C'est-à-dire que pour expliquer devant un public non-anthroposophe pourquoi Steiner parle de «jesuitische », et que ce «n'est pas une folie en plus» (et Steiner a déjà été attaqué pour cela, à savoir que ce n'est pas fondé etc.), il faut dans ce genre de texte être prudent dans la mesure où l'on dit au lecteur qu'il y a un fondement historique que l'on peut démontrer. Mais comme il n'y a pas de source [fiables, ndt] à 100%, il faut protéger Steiner. 

« jesuitisch » [Mis entre guillemets par M. O.] 

Encore une fois : dans tout le texte (comme c'est l'usage dans les travaux scientifiques en Allemagne), «» est utilisé pour des citations directes, et non pas pour faire de l'ironie. 

Dans tout le texte (comme c'est l'usage dans les travaux scientifiques en Allemagne), <> est utilisé pour ironiser ou se distancier. 

Steiner est donc cité et non pas « ironisé » ! 

C.L. : Ce dernier veut tirer le sens du mot « jesuitische » vers le « jésuitique » français : 

On ne peut pas faire cela en allemand; «jesuistisch » est «jesuitische ». Sinon je devrais écrire « jesuitistisch » ou « jesuitiesierend » ou quoi ??? 

L'allemand ne rend pas cette phraséologie vide, mais sophistiquée, qui est bien typique pour le français...[3]

 

[1] Il faut mentionner cela, parce qu'il a un fort désaccord parmi les anthroposophes en Allemagne. Personnellement, je tiens ces conversations pour authentiques. M.O.

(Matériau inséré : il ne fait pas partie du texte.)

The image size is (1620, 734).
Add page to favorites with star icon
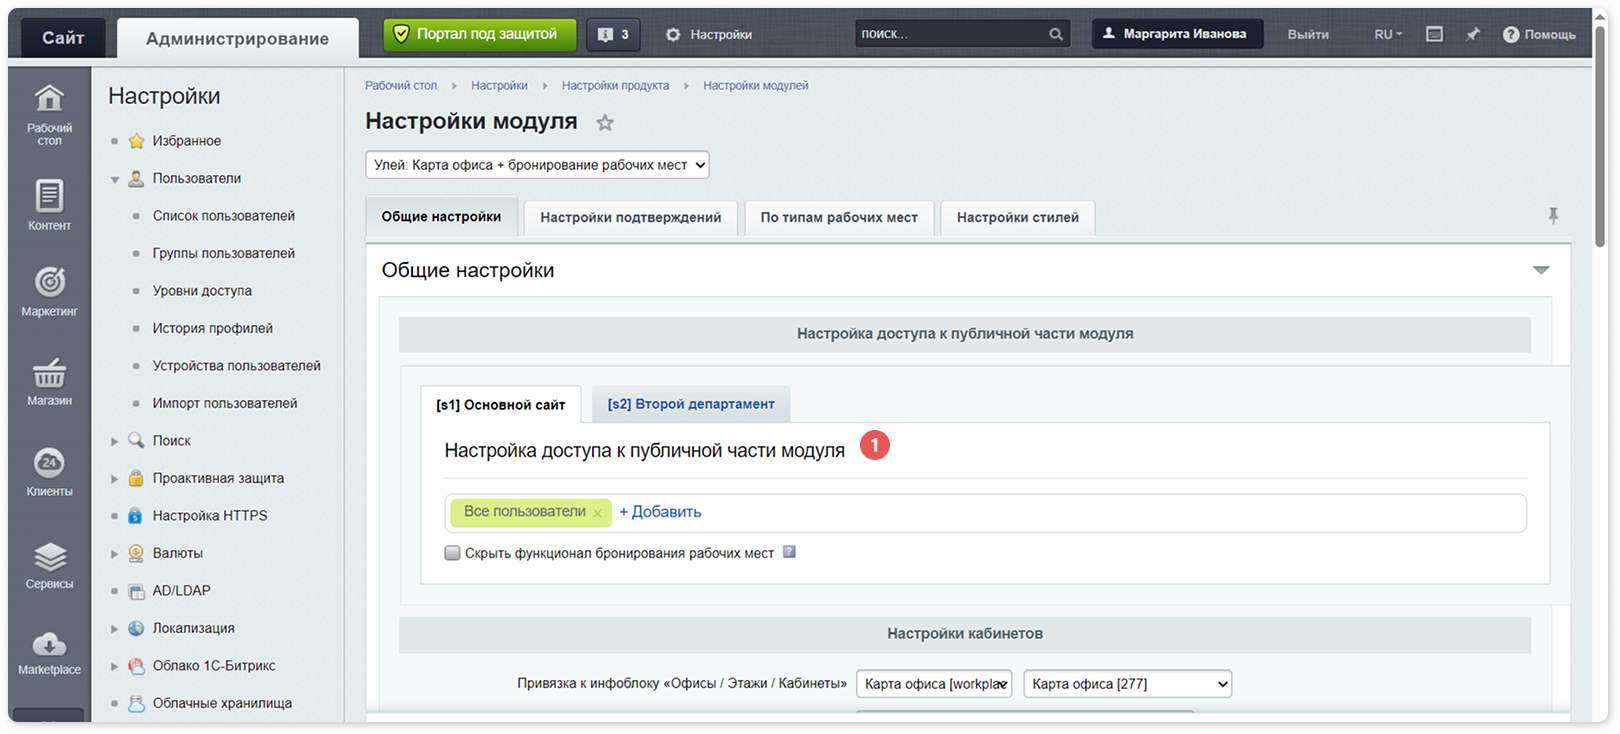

[2] Je tiens ici à confirmer et corroborer absolument cette remarque de Markus Osterrieder à propos de l'impact de Steiner, tout seul, dans les milieux scientifiques « conventionnels généraux » : il va de soi qu'un chercheur « normal » cite ses sources et ne s'avance jamais seul sur le chemin de la découverte de la vérité ou des vérités. Il se doit de discuter avec d'autres, qui la ou les lui confirment, preuves à l'appui ou la ou les invalident, c'est ce qu'on appelle la démarche scientifique, la seule qui permette actuellement de progresser en science..., à moins d'avoir la vision et l'interprétation spirituelle de Steiner. 

Les Posophes d'aujourd'hui, qui sont habitués à« poser» les assertions de Steiner, le font« en son seul nom fréquemment» et sans souvent s'assurer eux-mêmes, en tant que « scientifiques potentiels » s'il existe ou pas de fortes présomptions étayées de recherches scientifiques qui vont à l'encontre totalement de ce que dit Steiner [un exemple, ce qui est dit dans le cours aux agriculteurs au sujet des mutations d'éléments chimiques simples Calcium et Azote et autres, or les énergies nucléaires du noyau ne sont pas spontanément remaniables en tant que telles car elles sont fortes matériellement pour être « remaniées » par un enzyme au sens biochimique du terme, qui en abaisserait l'énergie fondamentale: il suffit de voir une explosion atomique pour s'en convaincre.] Note de Daniel Kmiecik [docteur d'État, es-sciences biologiques, mention biochimie, en retraite] 

[3] Et qui aboutit à ce qu'on se dispute si facilement en Posophie française au point d'en oublier de publier des recherches plus avancées et de faire connaître au public français des choses plus intéressantes de l'avancée de la recherche anthroposophique en Allemagne. Heureusement il y a Internet! Note de Daniel Kmiecik.